Rebecca and Hal’s careers crossed again during deployments to the Gulf and Saudi Arabia in 1992. “Our paths were going to collide, no matter what geography was between us.” So after a two-and-a-half-year courtship, when somehow they knew “the time was right,” she left the Air Force and became a Navy wife.
Rebecca has been with Rear Admiral Pittman most of his career. She tells young women, “If you’re thinking of marrying someone in the military, this life is not for everyone.” There are career and school shifts, quick moves, financial cutbacks, months of separation, and daily frustrations. She adds, “You’ll often be a single parent. You won’t hear from them every day and when they come back you have to step into a secondary role on how to run things and that takes huge adjustments.”
The October 2000 suicide bombing of the guided missile destroyer, the USS Cole, was a refining fire in more ways than one for Rebecca. “My husband called from the Pentagon saying, “There’s been a terrible accident. Sailors are dead. I’ve got to go.” I was in grad school, we had a newborn that was teething and replied, “You’ve got to be kidding me?”
Rear Admiral Pittman was sent to the grizzly bombing scene in Yemen with the Foreign Emergency Support Team (FEST) when he got a call at his hotel. Rebecca relates, “I was having an extremely frustrating day telling him, ‘I don’t like the military. I hate the Navy and I can’t believe you’re there.’ He said to me in the calmest voice, “Listen, you’re doing a great job at home. Now, there’s a potential suicide bomber threat in this hotel and we have to put mattresses on the windows. Can I call you back?”
“He was so kind and sweet and loving,” which made her think, “Oh no, the last thing this man’s going to hear from me is this horrifying rant.” She hung up the phone and was scared.
In 2004, Hal, then based at Central Command, was with General Abizaid’s team visiting an Iraqi police station in Fallujah when a handful of snipers attacked. Rebecca heard from one of Hal’s mentors at the Pentagon, “We think everything is fine. If there were [American] injuries, we’d know about them.” But there were hours wondering if her husband was safe. Later, Hal emailed asking if they had enough life insurance on him. Rebecca says, “We [in the military] have to prepare for doing this life without our soul mates.” Rebecca’s own mother has been a role model on making the most of hard situations.

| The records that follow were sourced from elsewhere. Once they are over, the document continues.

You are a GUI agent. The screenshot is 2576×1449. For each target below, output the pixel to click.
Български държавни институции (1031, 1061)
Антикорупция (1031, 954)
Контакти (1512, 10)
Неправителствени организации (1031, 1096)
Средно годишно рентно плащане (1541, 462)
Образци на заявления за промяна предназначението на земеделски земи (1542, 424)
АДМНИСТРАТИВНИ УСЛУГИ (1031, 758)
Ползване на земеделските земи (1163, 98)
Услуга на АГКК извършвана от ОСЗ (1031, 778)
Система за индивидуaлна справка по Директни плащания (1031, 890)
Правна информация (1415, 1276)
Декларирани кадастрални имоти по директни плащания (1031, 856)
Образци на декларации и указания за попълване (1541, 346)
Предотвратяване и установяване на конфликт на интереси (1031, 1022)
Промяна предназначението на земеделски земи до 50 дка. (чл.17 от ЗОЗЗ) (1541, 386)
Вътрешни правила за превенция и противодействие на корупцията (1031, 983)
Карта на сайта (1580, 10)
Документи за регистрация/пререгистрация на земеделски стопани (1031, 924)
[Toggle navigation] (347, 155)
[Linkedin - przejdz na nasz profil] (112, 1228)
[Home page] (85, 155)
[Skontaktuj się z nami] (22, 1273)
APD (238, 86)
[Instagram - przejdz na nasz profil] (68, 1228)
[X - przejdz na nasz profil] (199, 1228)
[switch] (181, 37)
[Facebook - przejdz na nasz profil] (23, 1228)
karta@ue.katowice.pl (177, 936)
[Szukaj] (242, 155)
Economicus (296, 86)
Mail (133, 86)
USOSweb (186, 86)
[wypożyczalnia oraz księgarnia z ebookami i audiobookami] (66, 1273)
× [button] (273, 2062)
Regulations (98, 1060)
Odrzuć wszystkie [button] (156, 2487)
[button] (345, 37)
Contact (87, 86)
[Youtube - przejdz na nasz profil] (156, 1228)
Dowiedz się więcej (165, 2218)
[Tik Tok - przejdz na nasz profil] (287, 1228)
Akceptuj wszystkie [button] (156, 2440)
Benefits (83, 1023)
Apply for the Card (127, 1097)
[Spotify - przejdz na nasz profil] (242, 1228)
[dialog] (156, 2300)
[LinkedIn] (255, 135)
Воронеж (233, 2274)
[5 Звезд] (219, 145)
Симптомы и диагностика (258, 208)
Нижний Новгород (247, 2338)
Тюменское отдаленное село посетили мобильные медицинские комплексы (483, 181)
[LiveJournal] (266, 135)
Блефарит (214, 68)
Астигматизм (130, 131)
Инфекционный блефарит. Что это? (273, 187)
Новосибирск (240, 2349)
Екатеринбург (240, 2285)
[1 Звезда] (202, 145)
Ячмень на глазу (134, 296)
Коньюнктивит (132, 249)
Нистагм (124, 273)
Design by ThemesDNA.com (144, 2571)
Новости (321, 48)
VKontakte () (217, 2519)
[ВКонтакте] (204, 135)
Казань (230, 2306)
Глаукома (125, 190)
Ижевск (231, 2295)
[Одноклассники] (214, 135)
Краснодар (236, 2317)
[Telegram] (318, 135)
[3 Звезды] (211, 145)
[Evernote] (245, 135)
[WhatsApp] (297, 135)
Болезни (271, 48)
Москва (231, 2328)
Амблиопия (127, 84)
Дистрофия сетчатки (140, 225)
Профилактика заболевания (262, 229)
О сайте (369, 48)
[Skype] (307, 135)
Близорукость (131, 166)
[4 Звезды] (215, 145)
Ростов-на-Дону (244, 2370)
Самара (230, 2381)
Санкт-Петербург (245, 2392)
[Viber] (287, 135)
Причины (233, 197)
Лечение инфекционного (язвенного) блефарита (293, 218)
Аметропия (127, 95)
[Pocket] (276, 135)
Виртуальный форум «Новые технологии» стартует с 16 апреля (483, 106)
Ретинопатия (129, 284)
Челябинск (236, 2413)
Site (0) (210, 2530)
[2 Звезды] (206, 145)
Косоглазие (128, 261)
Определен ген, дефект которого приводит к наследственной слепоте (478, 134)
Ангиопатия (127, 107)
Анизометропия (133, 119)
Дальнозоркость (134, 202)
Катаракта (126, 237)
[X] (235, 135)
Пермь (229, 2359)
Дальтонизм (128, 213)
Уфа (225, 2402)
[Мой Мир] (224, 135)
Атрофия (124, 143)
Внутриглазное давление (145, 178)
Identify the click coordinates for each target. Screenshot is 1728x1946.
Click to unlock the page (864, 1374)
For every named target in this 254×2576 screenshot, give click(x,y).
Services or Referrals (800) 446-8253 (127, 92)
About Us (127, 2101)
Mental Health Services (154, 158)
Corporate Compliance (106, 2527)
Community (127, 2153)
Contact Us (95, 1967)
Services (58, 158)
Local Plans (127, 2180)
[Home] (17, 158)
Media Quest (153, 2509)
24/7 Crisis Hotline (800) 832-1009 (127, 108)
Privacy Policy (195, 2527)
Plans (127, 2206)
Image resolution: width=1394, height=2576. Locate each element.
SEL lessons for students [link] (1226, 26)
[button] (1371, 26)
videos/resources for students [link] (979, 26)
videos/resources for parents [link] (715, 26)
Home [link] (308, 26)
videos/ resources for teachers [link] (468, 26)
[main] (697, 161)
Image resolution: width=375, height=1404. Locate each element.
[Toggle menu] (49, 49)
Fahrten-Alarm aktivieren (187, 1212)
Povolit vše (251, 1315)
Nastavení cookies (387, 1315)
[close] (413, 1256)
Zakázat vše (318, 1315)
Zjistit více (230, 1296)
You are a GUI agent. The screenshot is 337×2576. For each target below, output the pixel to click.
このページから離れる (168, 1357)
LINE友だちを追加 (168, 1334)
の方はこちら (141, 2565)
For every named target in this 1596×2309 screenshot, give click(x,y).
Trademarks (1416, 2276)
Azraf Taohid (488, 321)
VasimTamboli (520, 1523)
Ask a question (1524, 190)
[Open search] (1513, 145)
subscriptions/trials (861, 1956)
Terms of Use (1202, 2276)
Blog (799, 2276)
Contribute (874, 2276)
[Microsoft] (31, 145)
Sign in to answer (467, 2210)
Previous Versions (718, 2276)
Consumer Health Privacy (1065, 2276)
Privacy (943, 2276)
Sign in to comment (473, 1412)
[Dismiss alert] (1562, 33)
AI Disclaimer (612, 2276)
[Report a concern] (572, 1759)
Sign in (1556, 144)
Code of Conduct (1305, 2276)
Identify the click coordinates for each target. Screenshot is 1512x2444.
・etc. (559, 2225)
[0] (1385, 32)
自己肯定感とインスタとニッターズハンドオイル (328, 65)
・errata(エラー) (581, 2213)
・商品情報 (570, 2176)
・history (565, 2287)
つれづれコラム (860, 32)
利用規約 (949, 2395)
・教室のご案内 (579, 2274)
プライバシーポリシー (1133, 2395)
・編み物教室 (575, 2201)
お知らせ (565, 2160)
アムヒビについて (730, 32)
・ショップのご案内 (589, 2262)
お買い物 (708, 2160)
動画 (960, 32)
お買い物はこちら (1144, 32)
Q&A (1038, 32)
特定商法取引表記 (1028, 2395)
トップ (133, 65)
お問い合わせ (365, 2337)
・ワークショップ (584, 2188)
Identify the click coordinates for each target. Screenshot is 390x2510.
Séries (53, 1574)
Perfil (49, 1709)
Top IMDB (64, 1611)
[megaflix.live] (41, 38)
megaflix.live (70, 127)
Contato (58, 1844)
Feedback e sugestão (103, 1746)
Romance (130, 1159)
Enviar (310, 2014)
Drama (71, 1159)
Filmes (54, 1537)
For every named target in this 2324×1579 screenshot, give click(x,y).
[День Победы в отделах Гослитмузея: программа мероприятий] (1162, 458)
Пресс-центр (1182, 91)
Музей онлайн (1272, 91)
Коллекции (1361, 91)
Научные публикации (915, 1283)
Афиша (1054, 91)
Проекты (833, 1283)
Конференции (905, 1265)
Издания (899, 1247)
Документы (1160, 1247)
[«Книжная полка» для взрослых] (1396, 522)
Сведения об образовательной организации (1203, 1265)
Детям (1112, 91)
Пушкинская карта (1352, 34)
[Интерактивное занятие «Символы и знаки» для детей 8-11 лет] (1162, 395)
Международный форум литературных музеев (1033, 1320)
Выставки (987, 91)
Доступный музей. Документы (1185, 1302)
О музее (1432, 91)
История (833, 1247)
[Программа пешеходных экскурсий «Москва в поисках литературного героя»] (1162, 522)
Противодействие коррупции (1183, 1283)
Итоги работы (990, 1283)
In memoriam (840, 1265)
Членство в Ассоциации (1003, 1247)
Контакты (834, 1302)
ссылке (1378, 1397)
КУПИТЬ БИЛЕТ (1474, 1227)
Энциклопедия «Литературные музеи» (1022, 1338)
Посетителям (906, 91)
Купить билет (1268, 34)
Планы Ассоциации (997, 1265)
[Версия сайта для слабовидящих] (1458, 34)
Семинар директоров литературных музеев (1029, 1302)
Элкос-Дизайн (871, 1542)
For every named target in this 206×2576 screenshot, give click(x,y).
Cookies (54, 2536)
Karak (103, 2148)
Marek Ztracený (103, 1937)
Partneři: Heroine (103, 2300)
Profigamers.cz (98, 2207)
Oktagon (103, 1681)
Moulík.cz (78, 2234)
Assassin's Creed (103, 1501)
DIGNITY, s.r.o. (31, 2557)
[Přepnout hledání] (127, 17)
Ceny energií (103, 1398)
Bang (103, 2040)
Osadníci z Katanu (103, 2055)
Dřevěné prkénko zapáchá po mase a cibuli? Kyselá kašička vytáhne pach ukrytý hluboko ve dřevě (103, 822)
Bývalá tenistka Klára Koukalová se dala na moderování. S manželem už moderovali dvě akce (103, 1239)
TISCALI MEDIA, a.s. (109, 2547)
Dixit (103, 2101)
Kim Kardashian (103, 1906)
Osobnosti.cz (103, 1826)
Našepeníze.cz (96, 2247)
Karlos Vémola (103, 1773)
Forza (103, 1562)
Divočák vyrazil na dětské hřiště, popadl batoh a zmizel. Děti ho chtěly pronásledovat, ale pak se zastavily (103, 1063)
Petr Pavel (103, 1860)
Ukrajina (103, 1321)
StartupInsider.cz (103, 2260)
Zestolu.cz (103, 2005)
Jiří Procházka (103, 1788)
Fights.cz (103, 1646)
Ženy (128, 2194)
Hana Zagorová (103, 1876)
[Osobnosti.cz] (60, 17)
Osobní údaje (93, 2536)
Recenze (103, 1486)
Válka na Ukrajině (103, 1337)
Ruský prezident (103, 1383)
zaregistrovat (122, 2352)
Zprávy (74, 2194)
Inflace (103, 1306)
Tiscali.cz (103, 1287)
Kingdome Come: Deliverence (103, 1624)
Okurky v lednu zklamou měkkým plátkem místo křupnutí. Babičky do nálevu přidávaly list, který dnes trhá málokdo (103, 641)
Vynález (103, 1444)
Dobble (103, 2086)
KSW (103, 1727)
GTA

Rebecca has turned trials to triumphs with a self-made business. Utilizing her master’s degree in international public policy from John Hopkins University and years working in public affairs, she works with executive and community groups across the U.S. on how to handle crises. She delivers more than a dozen courses and her personal favorite (which is often requested) is about understanding Islam, backed by her studies and having lived as a Christian in Muslim countries such as Bahrain and Saudi Arabia.
Her love and joy is being part of the Feaster-Pittman team in support of their 13-year-old son Evan, unusually gifted in music and athletics. He’ll answer his mom’s question about his day at school with, “Let’s not talk about school. What happened in the world today?”
The former young Navy Lieutenant describes his wife, the reluctant former Air Force officer as, “warm, open and kind, yet practical. I don’t know anyone I’d rather hang out with.” She says marrying her persistent suitor was, “the very best decision I’ve ever made. I’m blessed to have him in my life.” They’re moving on to the next challenge as Rear Admiral Pittman retires. “We still have a son to get through college.”
From a shocked little girl overseas to a woman contributing much to her country, Rebecca advises, “The way you live your life is important because you don’t know when it will be over.”